— SOURCE RECORDS —
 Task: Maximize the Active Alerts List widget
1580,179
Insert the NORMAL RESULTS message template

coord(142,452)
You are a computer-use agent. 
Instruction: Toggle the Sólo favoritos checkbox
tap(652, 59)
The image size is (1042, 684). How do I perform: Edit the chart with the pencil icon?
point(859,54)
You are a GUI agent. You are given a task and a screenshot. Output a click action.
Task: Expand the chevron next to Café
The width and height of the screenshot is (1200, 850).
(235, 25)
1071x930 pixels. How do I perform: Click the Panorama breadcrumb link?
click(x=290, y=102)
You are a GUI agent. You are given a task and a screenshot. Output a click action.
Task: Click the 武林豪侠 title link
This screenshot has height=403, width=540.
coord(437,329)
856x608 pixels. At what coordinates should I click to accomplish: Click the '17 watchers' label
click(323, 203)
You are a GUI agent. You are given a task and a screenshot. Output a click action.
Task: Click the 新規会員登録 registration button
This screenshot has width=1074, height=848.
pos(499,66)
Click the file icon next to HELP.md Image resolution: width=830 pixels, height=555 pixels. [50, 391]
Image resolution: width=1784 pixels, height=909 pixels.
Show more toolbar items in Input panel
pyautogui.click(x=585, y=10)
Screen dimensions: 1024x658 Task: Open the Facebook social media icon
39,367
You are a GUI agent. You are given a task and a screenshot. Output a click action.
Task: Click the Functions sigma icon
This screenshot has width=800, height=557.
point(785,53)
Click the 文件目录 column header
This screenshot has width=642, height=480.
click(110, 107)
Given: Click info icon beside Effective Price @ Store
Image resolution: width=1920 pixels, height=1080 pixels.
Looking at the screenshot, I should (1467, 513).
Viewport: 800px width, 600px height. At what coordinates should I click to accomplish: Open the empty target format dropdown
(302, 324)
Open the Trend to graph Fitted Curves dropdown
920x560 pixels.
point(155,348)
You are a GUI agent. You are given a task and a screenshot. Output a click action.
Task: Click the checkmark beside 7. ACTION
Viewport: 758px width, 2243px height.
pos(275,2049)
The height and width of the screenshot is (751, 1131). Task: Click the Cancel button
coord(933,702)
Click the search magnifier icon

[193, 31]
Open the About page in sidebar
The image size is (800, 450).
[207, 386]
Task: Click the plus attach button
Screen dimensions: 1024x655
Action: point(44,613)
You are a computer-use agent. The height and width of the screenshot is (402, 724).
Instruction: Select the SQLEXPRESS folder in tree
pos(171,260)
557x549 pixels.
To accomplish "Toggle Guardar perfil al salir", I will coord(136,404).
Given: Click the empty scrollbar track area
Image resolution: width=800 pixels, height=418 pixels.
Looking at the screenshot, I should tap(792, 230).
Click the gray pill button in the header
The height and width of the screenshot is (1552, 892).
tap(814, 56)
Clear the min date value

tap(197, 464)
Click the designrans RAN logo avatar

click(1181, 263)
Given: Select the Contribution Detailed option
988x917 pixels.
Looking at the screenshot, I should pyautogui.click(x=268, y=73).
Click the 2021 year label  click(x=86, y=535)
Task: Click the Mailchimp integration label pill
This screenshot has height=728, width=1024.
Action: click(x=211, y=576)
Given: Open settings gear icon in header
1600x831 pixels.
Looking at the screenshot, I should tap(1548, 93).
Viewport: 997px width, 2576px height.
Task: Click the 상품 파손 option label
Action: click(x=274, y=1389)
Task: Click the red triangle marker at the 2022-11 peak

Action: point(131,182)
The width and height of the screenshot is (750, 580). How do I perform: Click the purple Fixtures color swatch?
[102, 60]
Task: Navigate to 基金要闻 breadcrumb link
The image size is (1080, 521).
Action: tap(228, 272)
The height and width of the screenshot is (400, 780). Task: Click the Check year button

— WORK INSTRUCTIONS —
Scan the lines above for the word "next" and copy every one where it occurs.

— OUTPUT —
Task: Expand the chevron next to Café
Click the file icon next to HELP.md Image resolution: width=830 pixels, height=555 pixels. [50, 391]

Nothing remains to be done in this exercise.